##### Data to process
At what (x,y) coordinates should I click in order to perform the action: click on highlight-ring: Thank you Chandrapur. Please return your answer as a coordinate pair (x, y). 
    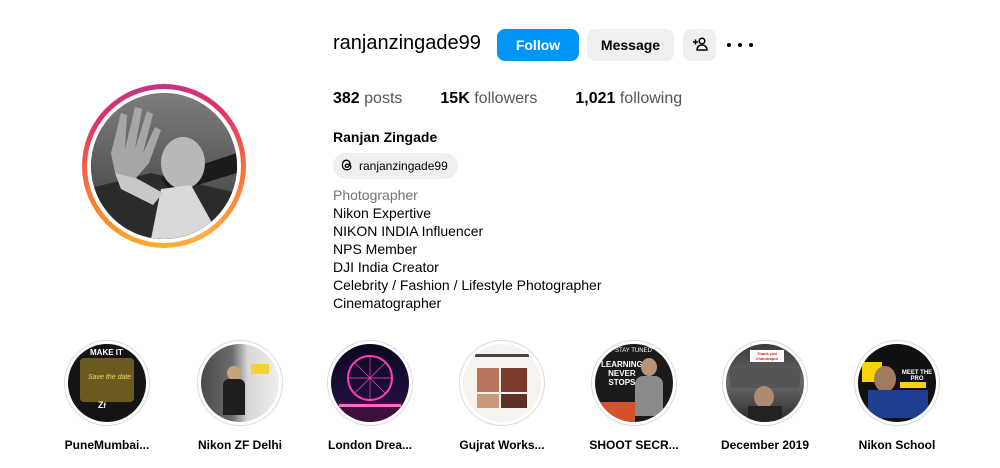
    Looking at the image, I should click on (765, 383).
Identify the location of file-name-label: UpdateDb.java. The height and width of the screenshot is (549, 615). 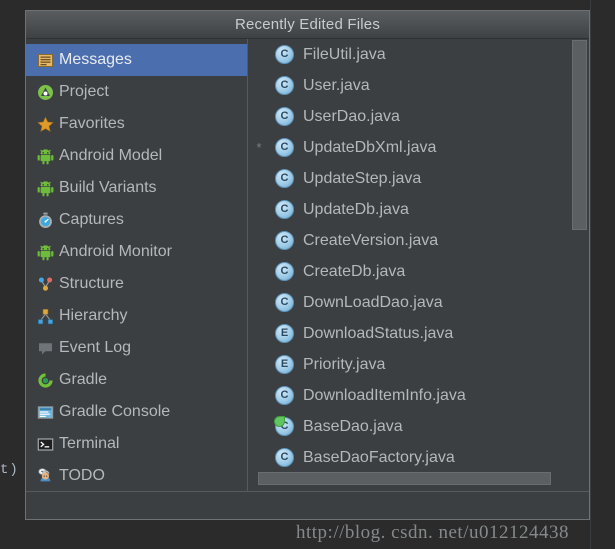
(356, 209).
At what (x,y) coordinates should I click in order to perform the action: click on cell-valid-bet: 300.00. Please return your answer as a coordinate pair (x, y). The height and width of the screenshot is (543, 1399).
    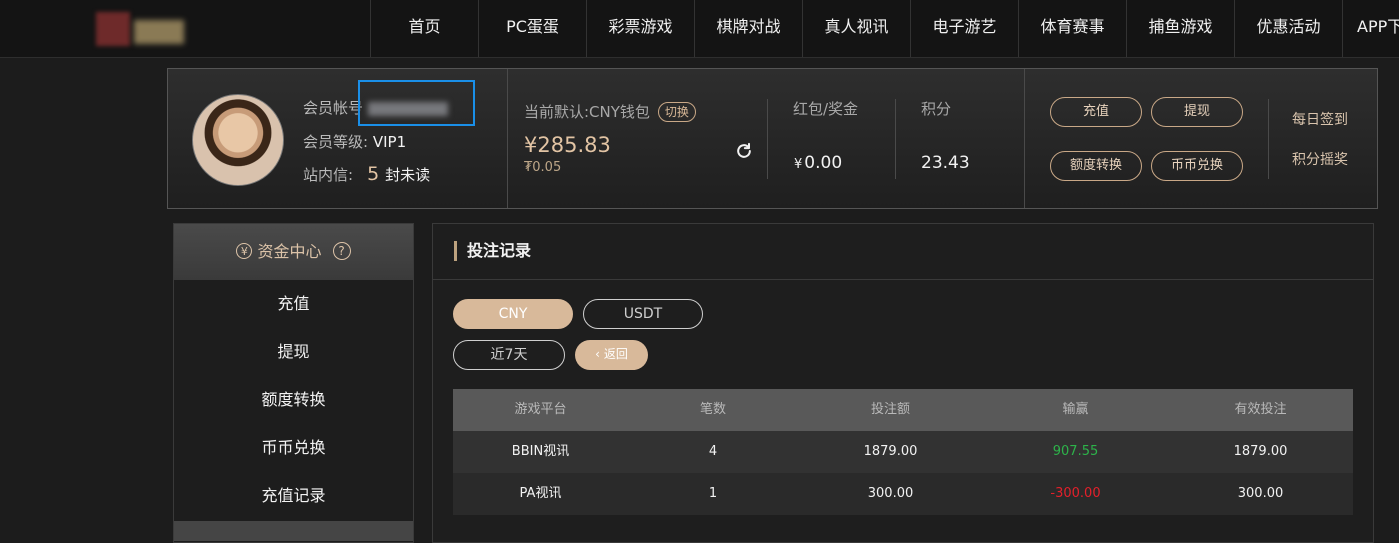
    Looking at the image, I should click on (1260, 494).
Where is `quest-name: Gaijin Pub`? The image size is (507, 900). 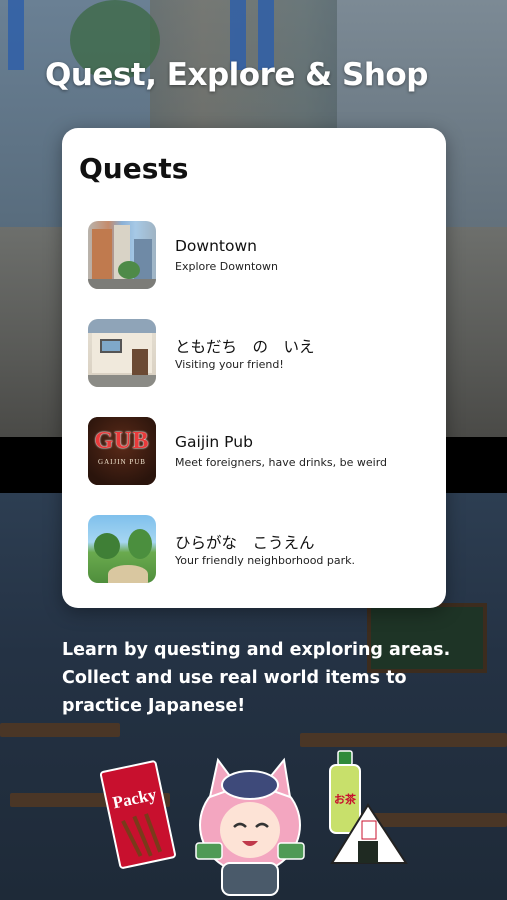 quest-name: Gaijin Pub is located at coordinates (214, 442).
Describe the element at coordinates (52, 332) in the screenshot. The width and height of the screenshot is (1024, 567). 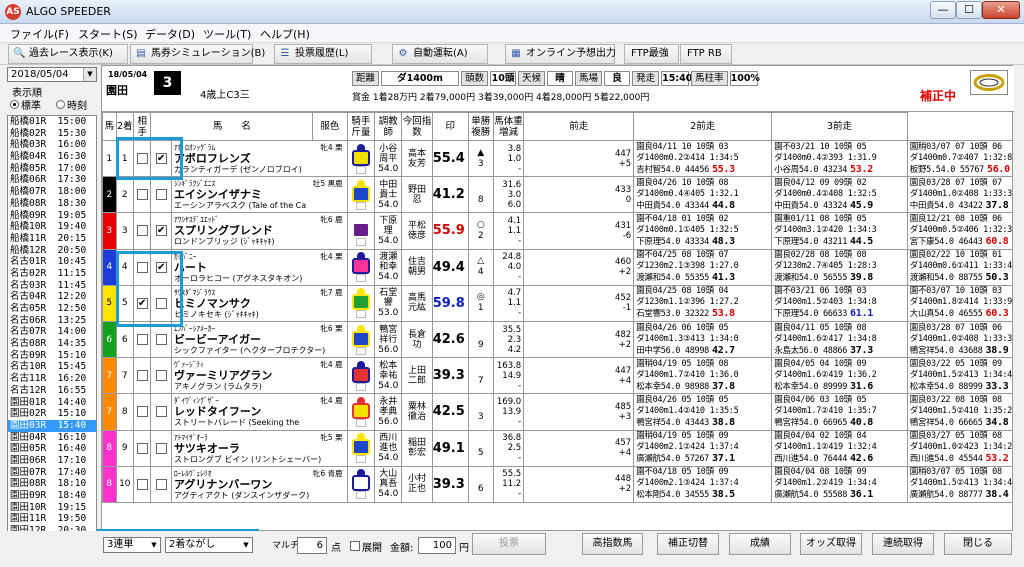
I see `race-list-item: 名古07R 14:00` at that location.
##########
◆ Action item
List each line in the entries above that contains the word "should", copied in full. Matching is case-sensitive.

◆ The completed task
At what (x,y) coordinates should I click in order to perform the action: click on highlight-ring: Thank you Chandrapur. Please return your answer as a coordinate pair (x, y). 
    Looking at the image, I should click on (765, 383).
At what (x,y) coordinates should I click in order to perform the action: click on cell-valid-bet: 300.00. Please return your answer as a coordinate pair (x, y). The height and width of the screenshot is (543, 1399).
    Looking at the image, I should click on (1260, 494).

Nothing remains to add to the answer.